▶ [Texto selecionado]
Descodificar o Silêncio: Compreensão emocional em crianças não verbais
Psicóloga e Coordenadora do serviço de Psicologia da Saluslive

Descodificar o Silêncio: Compreensão emocional em crianças não verbais

Na prática clínica diária, deparamo-nos com crianças cujas limitações na comunicação verbal não diminuem a intensidade nem a complexidade das suas experiências emocionais. Seja no contexto de perturbações do neurodesenvolvimento ou em fases pré-linguísticas, a capacidade de descodificar os estados emocionais destas crianças constitui uma competência essencial para qualquer profissional de saúde.

Nestes casos, a comunicação não verbal torna-se a principal ferramenta diagnóstica e terapêutica. Observar como o corpo fala — a tensão muscular, o desvio do olhar, a alteração do tónus postural — é, muitas vezes, o ponto de partida para compreender o que a criança sente. Uma criança de dois anos pode expressar frustração através do cerrar dos punhos ou ansiedade através da rigidez corporal. Noutra situação clínica, uma criança com Perturbação do Espectro do Autismo apresentava episódios de choro “inexplicáveis” e a observação revelou que surgiam sempre após transições ambientais, traduzindo não uma alteração comportamental, mas ansiedade antecipatória face à imprevisibilidade.

▶ [A tarefa]
Transcreva, sem qualquer alteração, o trecho do texto sobre a compreensão emocional em crianças não verbais que vai desde "Na prática clínica" até "profissional de saúde.".

▶ [Excerto dos dados]
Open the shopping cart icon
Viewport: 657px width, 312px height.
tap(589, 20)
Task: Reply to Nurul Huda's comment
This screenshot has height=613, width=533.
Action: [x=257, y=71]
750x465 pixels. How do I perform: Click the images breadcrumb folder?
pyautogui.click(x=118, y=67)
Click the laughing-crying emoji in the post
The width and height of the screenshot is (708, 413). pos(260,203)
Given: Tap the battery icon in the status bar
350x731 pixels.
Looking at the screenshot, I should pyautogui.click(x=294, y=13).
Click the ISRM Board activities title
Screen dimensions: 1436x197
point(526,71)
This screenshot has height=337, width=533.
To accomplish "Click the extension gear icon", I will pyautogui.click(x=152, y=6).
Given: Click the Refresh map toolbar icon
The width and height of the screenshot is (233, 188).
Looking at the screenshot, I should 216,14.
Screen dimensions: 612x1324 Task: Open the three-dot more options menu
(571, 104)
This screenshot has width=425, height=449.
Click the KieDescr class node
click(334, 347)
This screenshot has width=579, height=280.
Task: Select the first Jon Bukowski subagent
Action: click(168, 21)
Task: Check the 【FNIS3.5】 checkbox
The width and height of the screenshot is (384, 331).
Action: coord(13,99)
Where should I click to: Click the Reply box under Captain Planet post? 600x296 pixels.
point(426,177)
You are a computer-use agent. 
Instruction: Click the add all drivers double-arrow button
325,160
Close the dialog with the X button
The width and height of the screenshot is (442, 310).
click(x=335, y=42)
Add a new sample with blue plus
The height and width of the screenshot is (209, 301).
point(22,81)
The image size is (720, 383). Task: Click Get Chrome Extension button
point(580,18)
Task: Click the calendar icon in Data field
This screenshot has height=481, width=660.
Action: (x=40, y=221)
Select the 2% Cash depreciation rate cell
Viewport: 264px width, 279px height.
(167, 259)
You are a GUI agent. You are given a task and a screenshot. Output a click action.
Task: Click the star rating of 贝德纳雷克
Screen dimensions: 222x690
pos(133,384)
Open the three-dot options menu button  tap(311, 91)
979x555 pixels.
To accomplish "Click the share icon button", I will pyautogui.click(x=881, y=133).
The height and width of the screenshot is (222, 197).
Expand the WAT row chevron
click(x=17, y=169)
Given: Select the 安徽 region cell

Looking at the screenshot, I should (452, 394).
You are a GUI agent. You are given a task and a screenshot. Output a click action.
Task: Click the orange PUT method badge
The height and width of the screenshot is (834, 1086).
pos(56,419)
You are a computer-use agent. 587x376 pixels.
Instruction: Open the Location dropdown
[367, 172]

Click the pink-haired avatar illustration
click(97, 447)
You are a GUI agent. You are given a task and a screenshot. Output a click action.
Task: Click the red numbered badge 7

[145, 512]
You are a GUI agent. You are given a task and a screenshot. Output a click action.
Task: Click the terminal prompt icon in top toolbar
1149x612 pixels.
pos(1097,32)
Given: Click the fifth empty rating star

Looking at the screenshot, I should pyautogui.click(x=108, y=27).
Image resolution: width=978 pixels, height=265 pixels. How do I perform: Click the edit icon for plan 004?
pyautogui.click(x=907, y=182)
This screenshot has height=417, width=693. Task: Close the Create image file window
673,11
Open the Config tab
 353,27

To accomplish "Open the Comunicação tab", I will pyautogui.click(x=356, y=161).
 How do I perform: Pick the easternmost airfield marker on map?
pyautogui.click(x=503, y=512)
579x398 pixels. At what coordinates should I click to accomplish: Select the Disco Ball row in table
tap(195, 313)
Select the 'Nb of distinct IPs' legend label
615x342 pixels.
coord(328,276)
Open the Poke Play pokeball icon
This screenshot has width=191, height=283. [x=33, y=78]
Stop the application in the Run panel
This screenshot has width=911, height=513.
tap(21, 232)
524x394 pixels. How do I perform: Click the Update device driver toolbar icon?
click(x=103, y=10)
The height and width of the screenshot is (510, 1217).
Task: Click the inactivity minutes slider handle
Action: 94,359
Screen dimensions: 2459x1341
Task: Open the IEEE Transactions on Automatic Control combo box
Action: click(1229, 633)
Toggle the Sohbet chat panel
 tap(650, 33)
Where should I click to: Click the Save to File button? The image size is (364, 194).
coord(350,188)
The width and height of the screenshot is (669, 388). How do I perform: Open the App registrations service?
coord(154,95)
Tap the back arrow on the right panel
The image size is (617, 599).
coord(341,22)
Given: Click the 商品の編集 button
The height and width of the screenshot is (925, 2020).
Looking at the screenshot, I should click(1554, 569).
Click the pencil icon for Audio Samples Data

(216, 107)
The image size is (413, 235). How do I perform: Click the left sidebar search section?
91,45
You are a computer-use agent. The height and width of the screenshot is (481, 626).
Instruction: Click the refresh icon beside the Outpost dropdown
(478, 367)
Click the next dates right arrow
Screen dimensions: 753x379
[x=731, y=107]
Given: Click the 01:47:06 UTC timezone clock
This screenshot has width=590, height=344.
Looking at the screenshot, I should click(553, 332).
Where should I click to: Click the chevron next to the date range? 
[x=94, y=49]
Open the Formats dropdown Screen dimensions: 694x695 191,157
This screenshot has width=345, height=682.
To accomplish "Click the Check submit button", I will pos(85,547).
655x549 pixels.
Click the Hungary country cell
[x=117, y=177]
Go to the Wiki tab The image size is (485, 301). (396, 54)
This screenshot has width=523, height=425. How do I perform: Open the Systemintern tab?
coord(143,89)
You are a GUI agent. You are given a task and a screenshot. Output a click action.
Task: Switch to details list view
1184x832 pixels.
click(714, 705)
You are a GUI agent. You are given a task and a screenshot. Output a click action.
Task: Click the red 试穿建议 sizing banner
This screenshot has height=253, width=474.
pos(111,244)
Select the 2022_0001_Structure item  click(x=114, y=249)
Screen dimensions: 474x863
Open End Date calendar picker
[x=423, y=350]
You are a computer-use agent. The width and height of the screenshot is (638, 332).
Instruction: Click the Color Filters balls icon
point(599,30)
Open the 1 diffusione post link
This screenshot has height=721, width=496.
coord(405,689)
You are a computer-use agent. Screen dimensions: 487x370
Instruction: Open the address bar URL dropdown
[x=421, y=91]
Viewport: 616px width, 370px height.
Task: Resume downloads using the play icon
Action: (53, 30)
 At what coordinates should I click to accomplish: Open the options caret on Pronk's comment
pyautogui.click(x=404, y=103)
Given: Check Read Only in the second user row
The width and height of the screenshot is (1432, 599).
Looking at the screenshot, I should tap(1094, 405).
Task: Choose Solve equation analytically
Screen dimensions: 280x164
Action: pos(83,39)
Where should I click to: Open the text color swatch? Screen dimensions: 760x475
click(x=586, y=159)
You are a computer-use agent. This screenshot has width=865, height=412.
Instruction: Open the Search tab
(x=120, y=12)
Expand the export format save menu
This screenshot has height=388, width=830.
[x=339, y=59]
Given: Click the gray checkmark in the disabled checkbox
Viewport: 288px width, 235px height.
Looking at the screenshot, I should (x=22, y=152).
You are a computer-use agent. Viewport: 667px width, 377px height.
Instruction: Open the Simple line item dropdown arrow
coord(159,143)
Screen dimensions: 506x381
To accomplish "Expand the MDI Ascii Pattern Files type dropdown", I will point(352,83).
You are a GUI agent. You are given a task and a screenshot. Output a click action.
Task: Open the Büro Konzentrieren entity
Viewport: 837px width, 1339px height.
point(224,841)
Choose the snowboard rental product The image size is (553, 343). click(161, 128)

▶ [Resolução do exercício]
Na prática clínica diária, deparamo-nos com crianças cujas limitações na comunicação verbal não diminuem a intensidade nem a complexidade das suas experiências emocionais. Seja no contexto de perturbações do neurodesenvolvimento ou em fases pré-linguísticas, a capacidade de descodificar os estados emocionais destas crianças constitui uma competência essencial para qualquer profissional de saúde.